### Data excerpts
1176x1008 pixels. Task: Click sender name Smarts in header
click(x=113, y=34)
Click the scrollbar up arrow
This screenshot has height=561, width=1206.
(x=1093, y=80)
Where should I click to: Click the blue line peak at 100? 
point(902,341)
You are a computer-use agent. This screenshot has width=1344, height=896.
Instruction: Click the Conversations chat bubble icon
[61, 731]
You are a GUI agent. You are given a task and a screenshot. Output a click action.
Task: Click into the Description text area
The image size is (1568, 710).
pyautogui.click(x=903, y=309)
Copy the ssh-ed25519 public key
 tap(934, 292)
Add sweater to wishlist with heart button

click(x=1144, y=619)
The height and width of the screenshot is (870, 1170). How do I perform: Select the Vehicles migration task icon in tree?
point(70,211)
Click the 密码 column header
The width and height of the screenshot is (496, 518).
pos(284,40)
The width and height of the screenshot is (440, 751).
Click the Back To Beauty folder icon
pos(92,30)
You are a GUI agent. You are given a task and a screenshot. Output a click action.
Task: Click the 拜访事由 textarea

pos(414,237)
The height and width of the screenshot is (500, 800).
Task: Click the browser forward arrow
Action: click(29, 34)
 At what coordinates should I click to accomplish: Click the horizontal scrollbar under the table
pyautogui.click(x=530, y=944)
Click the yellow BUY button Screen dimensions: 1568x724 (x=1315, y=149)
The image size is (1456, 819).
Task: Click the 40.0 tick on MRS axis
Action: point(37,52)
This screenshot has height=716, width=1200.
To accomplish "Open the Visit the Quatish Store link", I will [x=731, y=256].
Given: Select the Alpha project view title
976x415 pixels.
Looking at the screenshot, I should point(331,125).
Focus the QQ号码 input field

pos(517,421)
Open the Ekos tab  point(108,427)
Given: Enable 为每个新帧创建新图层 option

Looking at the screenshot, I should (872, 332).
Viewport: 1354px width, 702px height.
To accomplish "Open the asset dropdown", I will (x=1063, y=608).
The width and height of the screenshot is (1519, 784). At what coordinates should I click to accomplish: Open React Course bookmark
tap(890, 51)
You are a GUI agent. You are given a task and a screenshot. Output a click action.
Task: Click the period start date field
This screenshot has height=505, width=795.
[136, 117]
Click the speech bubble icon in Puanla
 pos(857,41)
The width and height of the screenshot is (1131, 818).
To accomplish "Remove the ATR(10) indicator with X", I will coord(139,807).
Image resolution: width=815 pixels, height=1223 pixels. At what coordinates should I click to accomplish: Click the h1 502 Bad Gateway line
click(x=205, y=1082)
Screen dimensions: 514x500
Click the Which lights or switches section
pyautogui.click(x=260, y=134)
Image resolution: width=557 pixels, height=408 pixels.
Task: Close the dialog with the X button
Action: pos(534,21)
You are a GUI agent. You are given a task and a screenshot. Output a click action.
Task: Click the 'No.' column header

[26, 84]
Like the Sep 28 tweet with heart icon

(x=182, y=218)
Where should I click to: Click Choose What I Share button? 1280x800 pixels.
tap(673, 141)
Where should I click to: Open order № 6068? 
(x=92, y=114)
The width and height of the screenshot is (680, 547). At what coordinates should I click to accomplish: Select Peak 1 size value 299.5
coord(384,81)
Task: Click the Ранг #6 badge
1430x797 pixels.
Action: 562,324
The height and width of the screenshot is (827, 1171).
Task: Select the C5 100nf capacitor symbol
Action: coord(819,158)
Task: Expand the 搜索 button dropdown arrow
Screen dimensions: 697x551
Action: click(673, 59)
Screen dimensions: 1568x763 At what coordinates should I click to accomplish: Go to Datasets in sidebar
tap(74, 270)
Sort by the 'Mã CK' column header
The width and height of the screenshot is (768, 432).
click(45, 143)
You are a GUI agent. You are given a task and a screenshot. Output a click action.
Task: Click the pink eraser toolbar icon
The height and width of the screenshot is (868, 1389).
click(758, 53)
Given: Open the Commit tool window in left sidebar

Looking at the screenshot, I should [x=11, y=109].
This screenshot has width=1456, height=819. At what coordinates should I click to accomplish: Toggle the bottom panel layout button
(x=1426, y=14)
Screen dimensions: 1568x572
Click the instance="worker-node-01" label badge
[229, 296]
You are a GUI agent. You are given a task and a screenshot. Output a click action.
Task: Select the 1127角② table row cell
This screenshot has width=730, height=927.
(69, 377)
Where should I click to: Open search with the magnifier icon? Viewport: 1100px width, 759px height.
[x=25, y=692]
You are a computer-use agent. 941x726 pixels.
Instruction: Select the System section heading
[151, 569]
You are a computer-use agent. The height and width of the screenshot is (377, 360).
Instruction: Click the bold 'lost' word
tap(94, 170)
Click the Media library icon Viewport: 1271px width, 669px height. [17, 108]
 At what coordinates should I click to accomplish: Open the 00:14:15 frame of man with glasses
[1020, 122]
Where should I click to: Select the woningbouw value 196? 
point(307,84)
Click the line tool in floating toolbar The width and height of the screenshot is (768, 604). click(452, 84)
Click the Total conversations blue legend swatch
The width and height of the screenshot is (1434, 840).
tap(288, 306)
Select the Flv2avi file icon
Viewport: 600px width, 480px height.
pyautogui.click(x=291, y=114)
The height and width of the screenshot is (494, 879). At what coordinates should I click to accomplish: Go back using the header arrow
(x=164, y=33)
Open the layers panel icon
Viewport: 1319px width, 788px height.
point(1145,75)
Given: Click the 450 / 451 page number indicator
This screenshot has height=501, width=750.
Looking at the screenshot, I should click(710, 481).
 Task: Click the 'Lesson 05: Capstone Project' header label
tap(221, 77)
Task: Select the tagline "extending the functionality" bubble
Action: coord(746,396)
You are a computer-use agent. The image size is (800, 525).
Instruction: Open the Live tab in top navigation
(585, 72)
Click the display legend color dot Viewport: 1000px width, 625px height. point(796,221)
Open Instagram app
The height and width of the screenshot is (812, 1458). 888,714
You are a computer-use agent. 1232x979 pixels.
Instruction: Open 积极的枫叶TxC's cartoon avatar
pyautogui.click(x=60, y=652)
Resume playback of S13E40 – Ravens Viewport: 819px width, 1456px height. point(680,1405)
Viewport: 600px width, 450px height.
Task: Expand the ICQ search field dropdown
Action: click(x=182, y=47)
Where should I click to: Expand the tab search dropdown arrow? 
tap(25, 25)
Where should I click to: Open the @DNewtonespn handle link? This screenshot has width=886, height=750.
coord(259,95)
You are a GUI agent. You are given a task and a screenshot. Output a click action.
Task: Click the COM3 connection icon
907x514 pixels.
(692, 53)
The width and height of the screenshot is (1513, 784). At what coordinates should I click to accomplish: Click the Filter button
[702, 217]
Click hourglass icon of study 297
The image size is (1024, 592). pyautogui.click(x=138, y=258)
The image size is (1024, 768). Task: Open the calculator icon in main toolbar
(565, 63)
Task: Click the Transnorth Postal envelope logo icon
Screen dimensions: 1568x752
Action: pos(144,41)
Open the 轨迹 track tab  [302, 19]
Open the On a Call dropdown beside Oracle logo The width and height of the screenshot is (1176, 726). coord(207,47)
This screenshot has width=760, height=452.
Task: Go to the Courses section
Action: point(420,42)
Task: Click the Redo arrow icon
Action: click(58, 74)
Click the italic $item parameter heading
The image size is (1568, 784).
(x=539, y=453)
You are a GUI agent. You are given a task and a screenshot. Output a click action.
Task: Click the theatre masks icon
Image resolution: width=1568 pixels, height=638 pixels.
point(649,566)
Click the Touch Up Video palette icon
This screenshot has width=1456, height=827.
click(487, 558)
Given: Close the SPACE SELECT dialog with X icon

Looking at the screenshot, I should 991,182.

### Problem to work on
After reading through the records, retype all of them exactly.

### Solution for this task
1176x1008 pixels. Task: Click sender name Smarts in header
click(x=113, y=34)
Click the scrollbar up arrow
This screenshot has height=561, width=1206.
(x=1093, y=80)
Where should I click to: Click the blue line peak at 100? 
point(902,341)
You are a computer-use agent. This screenshot has width=1344, height=896.
Instruction: Click the Conversations chat bubble icon
[61, 731]
You are a GUI agent. You are given a task and a screenshot. Output a click action.
Task: Click into the Description text area
The image size is (1568, 710).
pyautogui.click(x=903, y=309)
Copy the ssh-ed25519 public key
 tap(934, 292)
Add sweater to wishlist with heart button

click(x=1144, y=619)
The height and width of the screenshot is (870, 1170). How do I perform: Select the Vehicles migration task icon in tree?
point(70,211)
Click the 密码 column header
The width and height of the screenshot is (496, 518).
pos(284,40)
The width and height of the screenshot is (440, 751).
Click the Back To Beauty folder icon
pos(92,30)
You are a GUI agent. You are given a task and a screenshot. Output a click action.
Task: Click the 拜访事由 textarea

pos(414,237)
The height and width of the screenshot is (500, 800).
Task: Click the browser forward arrow
Action: click(29, 34)
 At what coordinates should I click to accomplish: Click the horizontal scrollbar under the table
pyautogui.click(x=530, y=944)
Click the yellow BUY button Screen dimensions: 1568x724 (x=1315, y=149)
The image size is (1456, 819).
Task: Click the 40.0 tick on MRS axis
Action: point(37,52)
This screenshot has height=716, width=1200.
To accomplish "Open the Visit the Quatish Store link", I will [x=731, y=256].
Given: Select the Alpha project view title
976x415 pixels.
Looking at the screenshot, I should point(331,125).
Focus the QQ号码 input field

pos(517,421)
Open the Ekos tab  point(108,427)
Given: Enable 为每个新帧创建新图层 option

Looking at the screenshot, I should (872, 332).
Viewport: 1354px width, 702px height.
To accomplish "Open the asset dropdown", I will (x=1063, y=608).
The width and height of the screenshot is (1519, 784). At what coordinates should I click to accomplish: Open React Course bookmark
tap(890, 51)
You are a GUI agent. You are given a task and a screenshot. Output a click action.
Task: Click the period start date field
This screenshot has height=505, width=795.
[136, 117]
Click the speech bubble icon in Puanla
 pos(857,41)
The width and height of the screenshot is (1131, 818).
To accomplish "Remove the ATR(10) indicator with X", I will coord(139,807).
Image resolution: width=815 pixels, height=1223 pixels. At what coordinates should I click to accomplish: Click the h1 502 Bad Gateway line
click(x=205, y=1082)
Screen dimensions: 514x500
Click the Which lights or switches section
pyautogui.click(x=260, y=134)
Image resolution: width=557 pixels, height=408 pixels.
Task: Close the dialog with the X button
Action: pos(534,21)
You are a GUI agent. You are given a task and a screenshot. Output a click action.
Task: Click the 'No.' column header

[26, 84]
Like the Sep 28 tweet with heart icon

(x=182, y=218)
Where should I click to: Click Choose What I Share button? 1280x800 pixels.
tap(673, 141)
Where should I click to: Open order № 6068? 
(x=92, y=114)
The width and height of the screenshot is (680, 547). At what coordinates should I click to accomplish: Select Peak 1 size value 299.5
coord(384,81)
Task: Click the Ранг #6 badge
1430x797 pixels.
Action: 562,324
The height and width of the screenshot is (827, 1171).
Task: Select the C5 100nf capacitor symbol
Action: coord(819,158)
Task: Expand the 搜索 button dropdown arrow
Screen dimensions: 697x551
Action: click(673, 59)
Screen dimensions: 1568x763 At what coordinates should I click to accomplish: Go to Datasets in sidebar
tap(74, 270)
Sort by the 'Mã CK' column header
The width and height of the screenshot is (768, 432).
click(45, 143)
You are a GUI agent. You are given a task and a screenshot. Output a click action.
Task: Click the pink eraser toolbar icon
The height and width of the screenshot is (868, 1389).
click(758, 53)
Given: Open the Commit tool window in left sidebar

Looking at the screenshot, I should [x=11, y=109].
This screenshot has width=1456, height=819. At what coordinates should I click to accomplish: Toggle the bottom panel layout button
(x=1426, y=14)
Screen dimensions: 1568x572
Click the instance="worker-node-01" label badge
[229, 296]
You are a GUI agent. You are given a task and a screenshot. Output a click action.
Task: Select the 1127角② table row cell
This screenshot has width=730, height=927.
(69, 377)
Where should I click to: Open search with the magnifier icon? Viewport: 1100px width, 759px height.
[x=25, y=692]
You are a computer-use agent. 941x726 pixels.
Instruction: Select the System section heading
[151, 569]
You are a computer-use agent. The height and width of the screenshot is (377, 360).
Instruction: Click the bold 'lost' word
tap(94, 170)
Click the Media library icon Viewport: 1271px width, 669px height. [17, 108]
 At what coordinates should I click to accomplish: Open the 00:14:15 frame of man with glasses
[1020, 122]
Where should I click to: Select the woningbouw value 196? 
point(307,84)
Click the line tool in floating toolbar The width and height of the screenshot is (768, 604). click(452, 84)
Click the Total conversations blue legend swatch
The width and height of the screenshot is (1434, 840).
tap(288, 306)
Select the Flv2avi file icon
Viewport: 600px width, 480px height.
pyautogui.click(x=291, y=114)
The height and width of the screenshot is (494, 879). At what coordinates should I click to accomplish: Go back using the header arrow
(x=164, y=33)
Open the layers panel icon
Viewport: 1319px width, 788px height.
point(1145,75)
Given: Click the 450 / 451 page number indicator
This screenshot has height=501, width=750.
Looking at the screenshot, I should click(710, 481).
 Task: Click the 'Lesson 05: Capstone Project' header label
tap(221, 77)
Task: Select the tagline "extending the functionality" bubble
Action: coord(746,396)
You are a computer-use agent. The image size is (800, 525).
Instruction: Open the Live tab in top navigation
(585, 72)
Click the display legend color dot Viewport: 1000px width, 625px height. point(796,221)
Open Instagram app
The height and width of the screenshot is (812, 1458). 888,714
You are a computer-use agent. 1232x979 pixels.
Instruction: Open 积极的枫叶TxC's cartoon avatar
pyautogui.click(x=60, y=652)
Resume playback of S13E40 – Ravens Viewport: 819px width, 1456px height. point(680,1405)
Viewport: 600px width, 450px height.
Task: Expand the ICQ search field dropdown
Action: click(x=182, y=47)
Where should I click to: Expand the tab search dropdown arrow? 
tap(25, 25)
Where should I click to: Open the @DNewtonespn handle link? This screenshot has width=886, height=750.
coord(259,95)
You are a GUI agent. You are given a task and a screenshot. Output a click action.
Task: Click the COM3 connection icon
907x514 pixels.
(692, 53)
The width and height of the screenshot is (1513, 784). At what coordinates should I click to accomplish: Click the Filter button
[702, 217]
Click hourglass icon of study 297
The image size is (1024, 592). pyautogui.click(x=138, y=258)
The image size is (1024, 768). Task: Open the calculator icon in main toolbar
(565, 63)
Task: Click the Transnorth Postal envelope logo icon
Screen dimensions: 1568x752
Action: pos(144,41)
Open the 轨迹 track tab  [302, 19]
Open the On a Call dropdown beside Oracle logo The width and height of the screenshot is (1176, 726). coord(207,47)
This screenshot has width=760, height=452.
Task: Go to the Courses section
Action: point(420,42)
Task: Click the Redo arrow icon
Action: click(58, 74)
Click the italic $item parameter heading
The image size is (1568, 784).
(x=539, y=453)
You are a GUI agent. You are given a task and a screenshot. Output a click action.
Task: Click the theatre masks icon
Image resolution: width=1568 pixels, height=638 pixels.
point(649,566)
Click the Touch Up Video palette icon
This screenshot has width=1456, height=827.
click(487, 558)
Given: Close the SPACE SELECT dialog with X icon

Looking at the screenshot, I should 991,182.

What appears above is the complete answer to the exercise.